Extracted text ->
[START]

# 1842 six pence



## Kim (Apr 6, 2004)

Hi All
 I thought you might like to see an 1842 sixpence and a 1920 three pence.  I will post some 1800 pennys in the near future.  These were found while detecting over the years.
 Regards Kim


----------



## maineahh62 (Apr 6, 2004)

hello kim, the last time i remember hearing anything about sixpence or three pence was in a nursury ryme that i cant quite remember, nice pieces, i am always on the look out for coins in my bottle hunts, back in the day when folks didnt have a bank to go to they some times buried there money, i am always hopeful i will find an old mason jar buried in the ground full of old coins, thank you for shareing your coins.


----------



## Maine Digger (Apr 6, 2004)

Tim, I visited the coin/stamp shop at Woodfords corners in Portland last year. The owner told a story about a man who would come in every month or so with a gold eagle for over a year. He finally asked the guy where he was getting the coins. The man explained that he found a coffee sized can full of them hanging within a wall of the old home he was renovating in Limerick!


----------



## maineahh62 (Apr 6, 2004)

hey norm, boy that would be a thrilling find even if it turned out to be not as valuable as hoped, the moments inbetween finding it and then seeing what it is are the best, a natural high one might say, i would love to stumble across a old cabin with the inside left as it was 100-200 years ago, a time capsule if you will, my mind goes nuts just trying to imagine what would be there.


----------



## Maine Digger (Apr 9, 2004)

Tim, our house here in Westbrook is c. 1830, while renavating, we've found letters in the walls from 1837.  In one, a daughter who lives in Thorndike, gives an account of what she has done chore-wise.  "We put new husks in the mattress, put up some nice apple perserves, sewed to shirts..." That along with discussion of people who died from 'the bloody croup', it's quite a look at daily life back then.  On top of that we found a child's or small man's pillbox hat - hand sewn with leather brim.  I'll send you some scans of the letter if you like and a pic of the hat.  And Mike, if you're reading this, I haven't forgotten, I'll get you the same[&:]


----------

[END]

Given task 1 -> Please retype the coin forum thread from "## Kim (Apr" up to and including "over the years.".
Given task 2 -> According to the coin forum thread, where was the can of gold eagles found?
The data after this coin forum thread is separate from it.

Given material ->
[START]

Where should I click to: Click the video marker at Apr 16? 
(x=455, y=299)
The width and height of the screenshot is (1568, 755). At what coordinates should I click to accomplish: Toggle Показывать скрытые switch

[END]

Exercise response 1 ->
## Kim (Apr 6, 2004)

Hi All
 I thought you might like to see an 1842 sixpence and a 1920 three pence.  I will post some 1800 pennys in the near future.  These were found while detecting over the years.

Exercise response 2 -> Hanging within a wall of the old home the man was renovating in Limerick.